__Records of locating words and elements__
#####

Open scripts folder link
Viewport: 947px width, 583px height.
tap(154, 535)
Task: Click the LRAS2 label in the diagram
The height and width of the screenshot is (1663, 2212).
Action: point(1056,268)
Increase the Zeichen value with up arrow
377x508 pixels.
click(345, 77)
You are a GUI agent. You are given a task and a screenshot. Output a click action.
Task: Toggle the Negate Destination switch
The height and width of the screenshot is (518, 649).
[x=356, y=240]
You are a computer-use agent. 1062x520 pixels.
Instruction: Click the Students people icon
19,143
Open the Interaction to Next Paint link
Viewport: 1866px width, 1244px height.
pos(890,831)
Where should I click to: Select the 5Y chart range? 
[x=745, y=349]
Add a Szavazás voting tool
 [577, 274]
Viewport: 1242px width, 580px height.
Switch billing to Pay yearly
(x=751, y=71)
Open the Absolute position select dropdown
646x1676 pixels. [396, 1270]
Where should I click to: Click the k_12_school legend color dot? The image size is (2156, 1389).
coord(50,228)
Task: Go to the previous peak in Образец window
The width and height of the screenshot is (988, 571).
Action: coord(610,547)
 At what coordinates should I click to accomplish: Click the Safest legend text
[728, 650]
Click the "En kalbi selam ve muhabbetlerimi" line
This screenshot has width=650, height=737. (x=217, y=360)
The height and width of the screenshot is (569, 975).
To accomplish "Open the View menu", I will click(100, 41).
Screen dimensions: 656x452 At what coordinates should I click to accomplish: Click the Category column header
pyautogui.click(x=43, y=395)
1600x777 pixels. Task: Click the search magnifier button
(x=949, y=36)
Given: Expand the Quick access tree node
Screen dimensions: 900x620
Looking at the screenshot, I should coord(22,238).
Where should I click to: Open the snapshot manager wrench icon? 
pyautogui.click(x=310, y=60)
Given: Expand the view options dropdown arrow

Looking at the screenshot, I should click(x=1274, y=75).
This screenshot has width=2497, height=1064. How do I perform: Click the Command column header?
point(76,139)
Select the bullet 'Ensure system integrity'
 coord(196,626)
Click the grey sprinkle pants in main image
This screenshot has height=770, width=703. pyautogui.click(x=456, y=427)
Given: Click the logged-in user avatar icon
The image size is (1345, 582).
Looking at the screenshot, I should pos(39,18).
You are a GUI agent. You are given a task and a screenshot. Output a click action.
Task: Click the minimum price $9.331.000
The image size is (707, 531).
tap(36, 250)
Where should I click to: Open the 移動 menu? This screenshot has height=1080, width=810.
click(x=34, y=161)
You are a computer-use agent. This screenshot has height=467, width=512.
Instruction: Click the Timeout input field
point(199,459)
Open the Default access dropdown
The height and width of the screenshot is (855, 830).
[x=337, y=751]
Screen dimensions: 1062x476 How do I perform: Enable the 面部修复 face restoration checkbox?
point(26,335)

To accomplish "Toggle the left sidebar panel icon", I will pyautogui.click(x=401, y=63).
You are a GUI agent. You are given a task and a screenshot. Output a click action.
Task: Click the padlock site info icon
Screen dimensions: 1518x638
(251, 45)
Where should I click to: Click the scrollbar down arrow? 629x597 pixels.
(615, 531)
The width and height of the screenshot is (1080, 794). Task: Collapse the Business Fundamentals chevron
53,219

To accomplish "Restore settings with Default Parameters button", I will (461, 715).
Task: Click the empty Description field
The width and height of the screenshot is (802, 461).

#####

__Task objective__
Gather and copy every line of the records above that contains the word "Where".

__Exercise response__
Where should I click to: Select the 5Y chart range? 
Where should I click to: Click the k_12_school legend color dot? The image size is (2156, 1389).
Where should I click to: Open the snapshot manager wrench icon? 
Where should I click to: Open the 移動 menu? This screenshot has height=1080, width=810.
Where should I click to: Click the scrollbar down arrow? 629x597 pixels.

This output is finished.